AIM OF THE TASK: Please return exactly the line that contains "Viewport: 868px width, 391px" and every line after it, through the last line of the records below, with no pictures.

Recorded data:
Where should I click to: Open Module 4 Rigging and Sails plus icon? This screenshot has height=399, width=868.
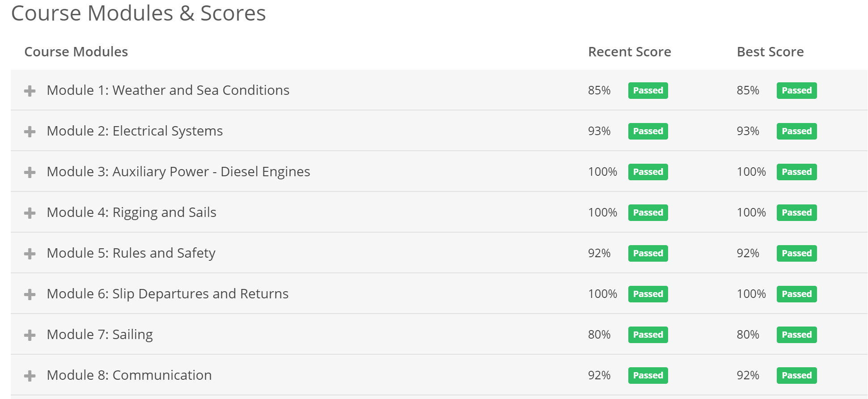point(30,213)
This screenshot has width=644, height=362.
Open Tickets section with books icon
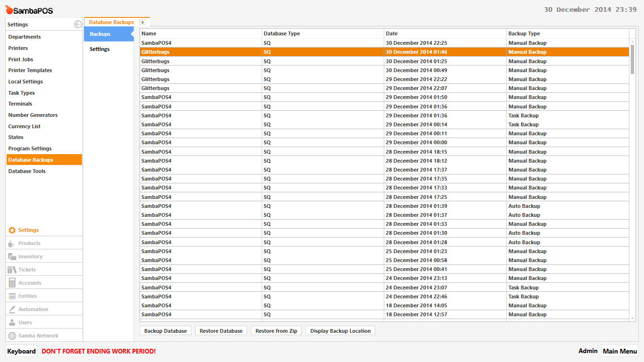point(12,270)
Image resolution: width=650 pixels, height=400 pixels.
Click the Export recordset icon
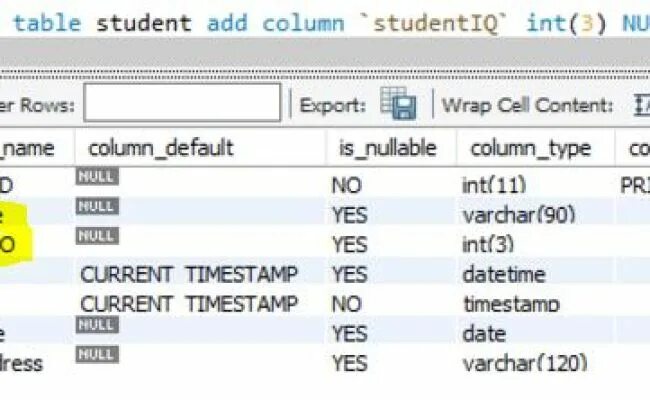pos(397,104)
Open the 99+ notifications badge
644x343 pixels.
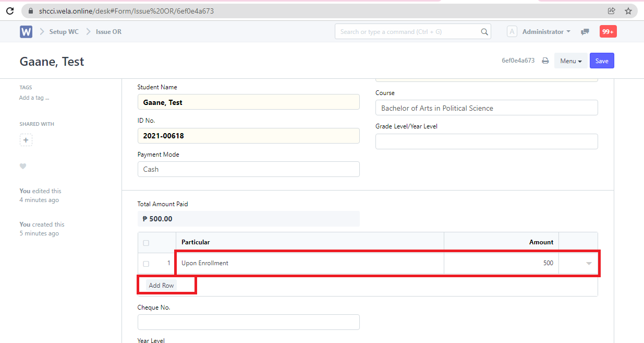(607, 32)
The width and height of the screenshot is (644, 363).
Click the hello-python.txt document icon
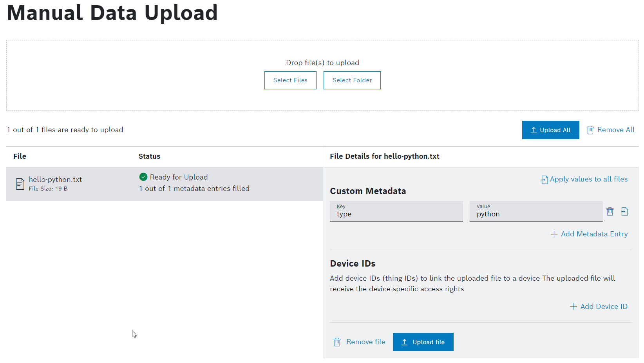[20, 184]
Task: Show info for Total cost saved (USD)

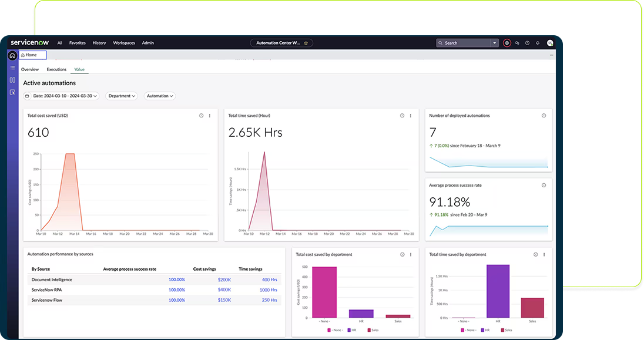Action: pyautogui.click(x=202, y=116)

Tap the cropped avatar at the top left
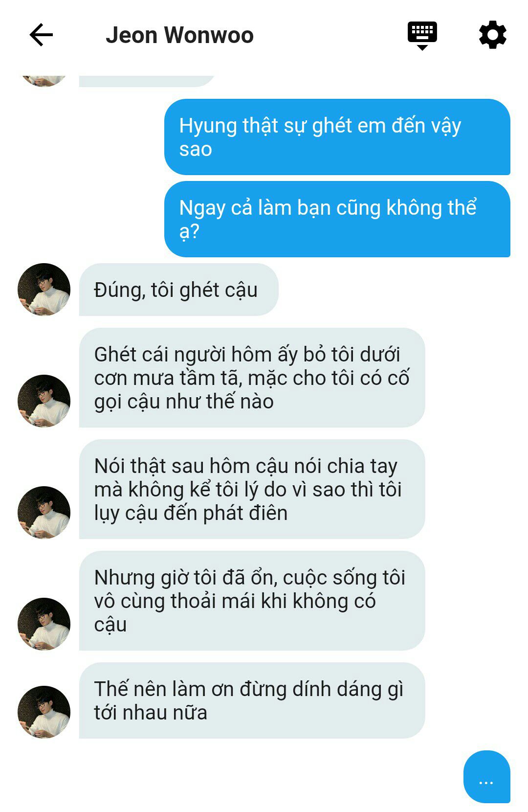(44, 81)
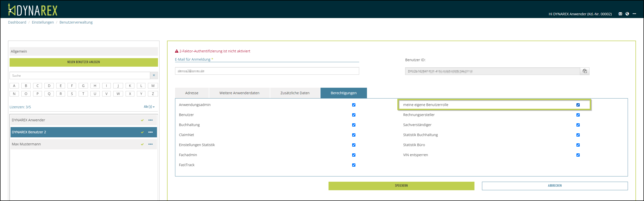Filter users by letter M
Image resolution: width=644 pixels, height=201 pixels.
pyautogui.click(x=153, y=86)
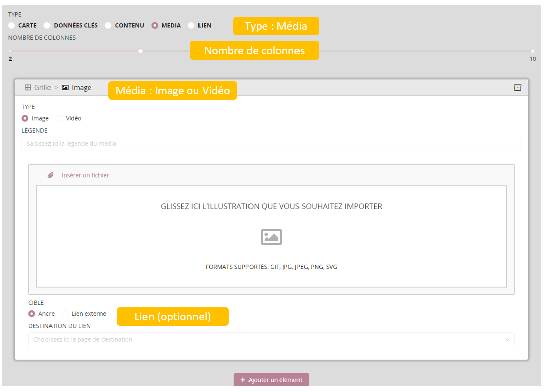Click the image placeholder icon in drop zone
548x392 pixels.
pos(271,237)
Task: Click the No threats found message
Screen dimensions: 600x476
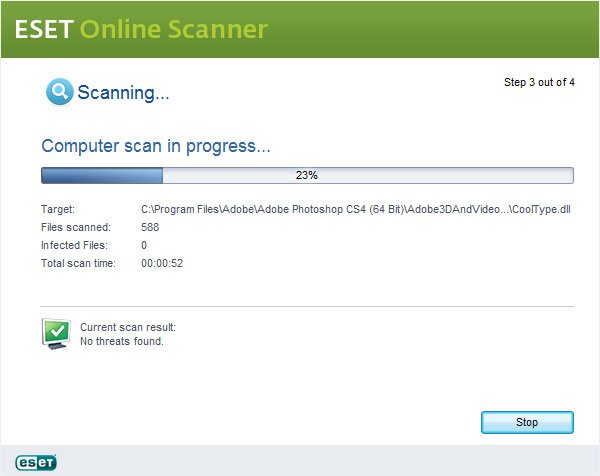Action: point(121,341)
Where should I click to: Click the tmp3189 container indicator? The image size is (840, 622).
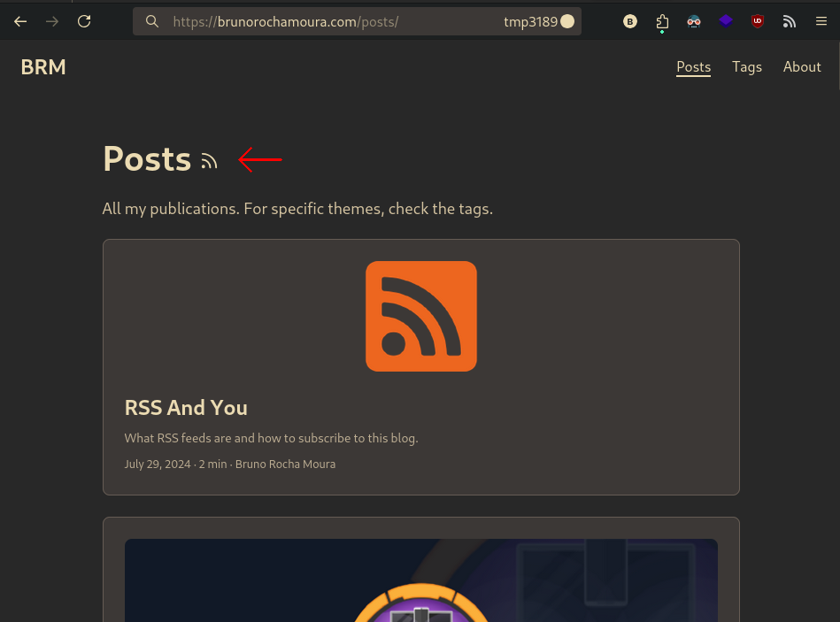coord(539,21)
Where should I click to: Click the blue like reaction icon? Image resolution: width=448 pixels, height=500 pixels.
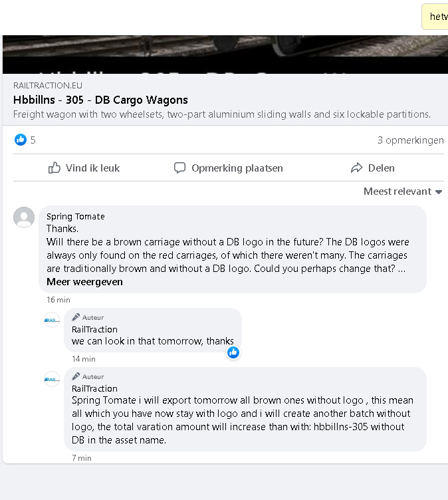point(21,140)
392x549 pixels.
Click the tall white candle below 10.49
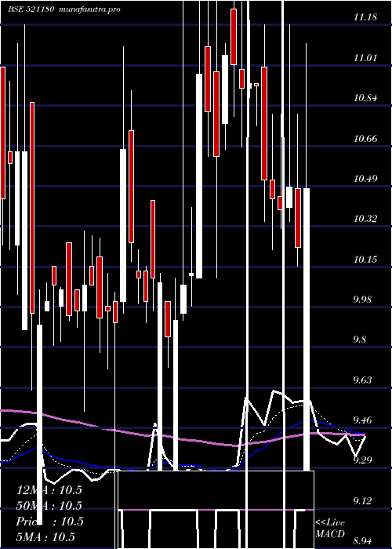pos(307,329)

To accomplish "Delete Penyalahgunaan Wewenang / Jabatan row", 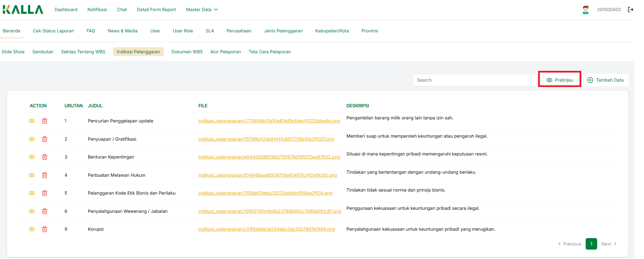I will tap(45, 211).
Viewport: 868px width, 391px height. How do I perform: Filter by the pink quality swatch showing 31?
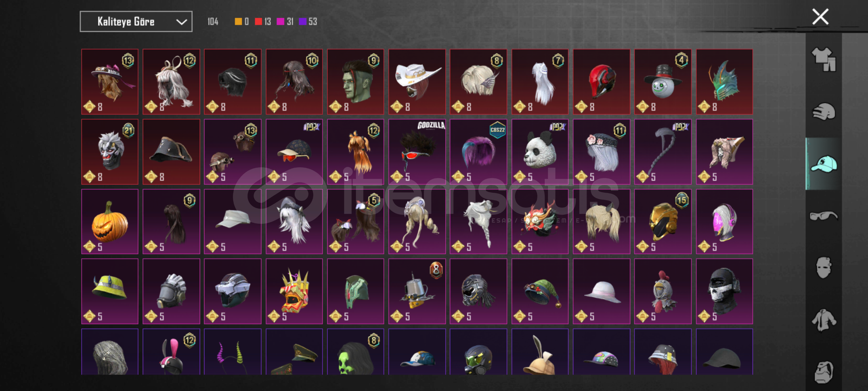(x=280, y=22)
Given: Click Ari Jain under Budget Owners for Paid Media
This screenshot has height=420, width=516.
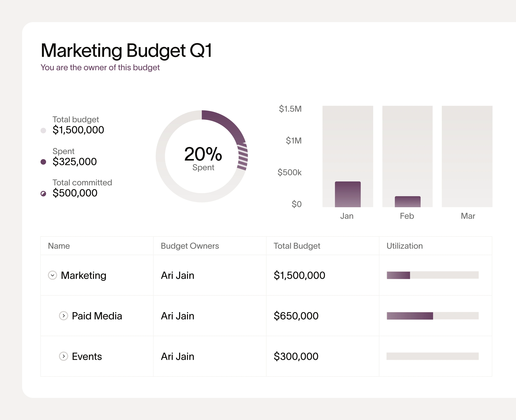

COMPLETED TASK:
Viewport: 868px width, 391px height. How do I perform: Filter by the pink quality swatch showing 31?
(x=280, y=22)
Given: Click Ari Jain under Budget Owners for Paid Media
This screenshot has height=420, width=516.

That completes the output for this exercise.